1039 Novel mouse model of recessive dystrophic epidermolysis bullosa-squamous cell carcinoma

Abstract

The high frequency and extremely aggressive behavior of squamous cell carcinoma from recessive dystrophic epidermolysis bullosa patients (RDEB-cSCC), as well as the lack of an appropriate preclinical mouse model recapitulating the RDEB-cSCC phenotype for testing effective therapies/drugs, creates an urgent need for generating such a model.
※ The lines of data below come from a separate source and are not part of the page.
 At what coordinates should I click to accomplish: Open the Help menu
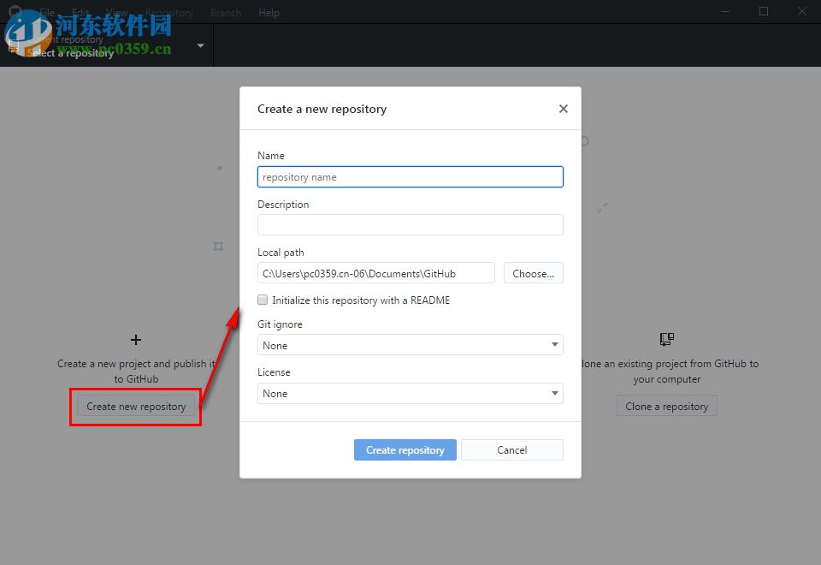point(269,12)
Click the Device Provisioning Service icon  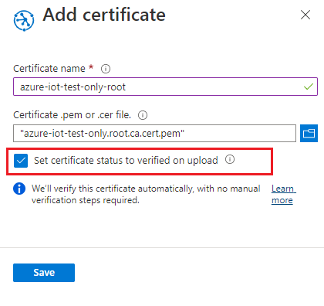pos(24,21)
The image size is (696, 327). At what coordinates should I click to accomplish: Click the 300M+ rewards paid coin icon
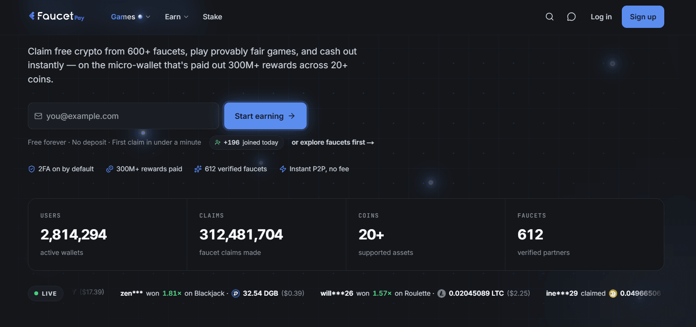click(x=109, y=169)
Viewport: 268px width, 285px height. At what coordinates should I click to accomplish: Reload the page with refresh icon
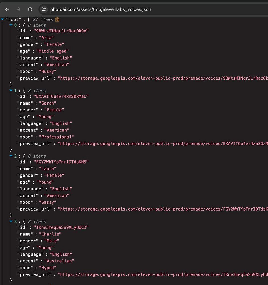pos(30,9)
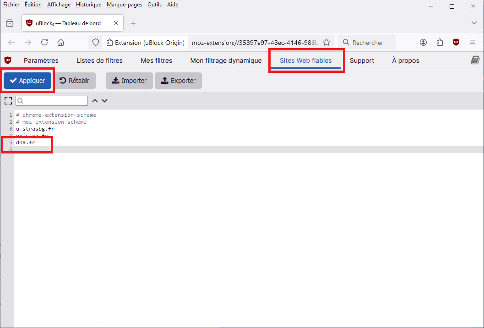Switch to the Listes de filtres tab

tap(99, 60)
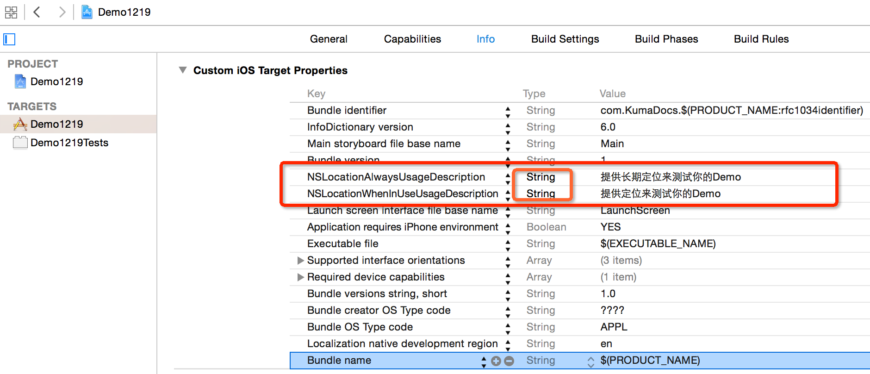This screenshot has height=374, width=870.
Task: Expand Supported interface orientations row
Action: click(x=301, y=261)
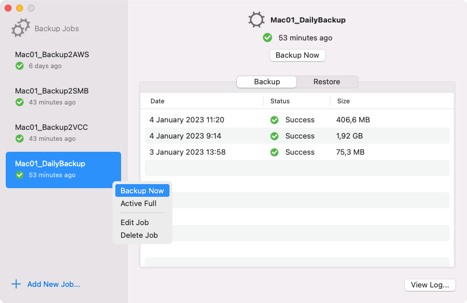Viewport: 467px width, 303px height.
Task: Click success icon for 4 January 11:20 backup
Action: click(274, 120)
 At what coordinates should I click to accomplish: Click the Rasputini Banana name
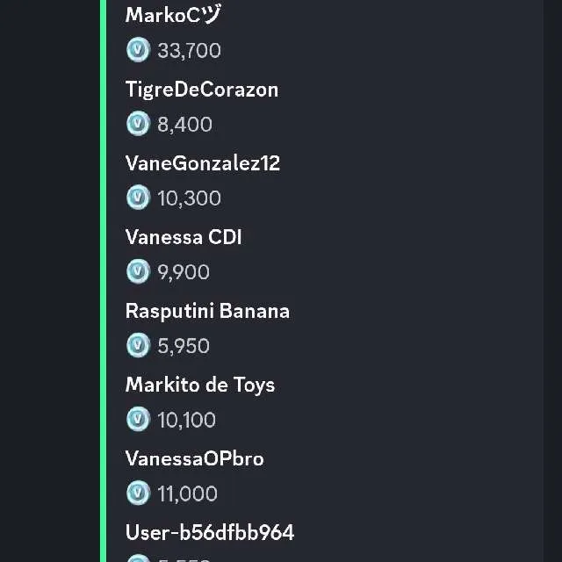(207, 311)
Here, we established a novel mouse model for RDEB-cSCC, in which we generated 3D cSCC skin constructs (SCs) using RDEB-cSCC and RDEB fibroblasts (FB), which were then grafted onto immunocompromised mice. 16 out of 18 animals that were grafted with RDEB patient-derived cSCC and FB developed tumors within 4 weeks post-grafting, with characteristic morphological features of human RDEB-cSCC. H&E staining of RDEB-cSCC grafts revealed invading epithelial cell columns and differentiated tumor cell islands in the upper dermis. Immunofluorescence (IF) staining showed a complete lack of C7 and increased pSTAT3 expression in the RDEB-cSCC grafted skin construct. Keratin 14, keratin 10 and E-cadherin IF staining were increased within the RDEB-cSCC grafted tumor tissue, indicating the epithelial origin of RDEB-cSCC cells in the dermis and their differentiation. Further, the RDEB-cSCC grafted tumor displayed high proliferation as demonstrated by increased Ki-67+ and p63+ expression seen in IF staining and reduced expression in vimentin staining compared with normal grafts. Moreover, serial transplantation revealed that 88% of RDEB-cSCC tumors had similar biology to the primary tumor (developed on the initial immunocompetent mouse) within 2 weeks post-transplantation onto a second immunocompetent mouse. Our data established a new preclinical model RDEB-cSCC, and an important new method for drug testing in translational cancer research.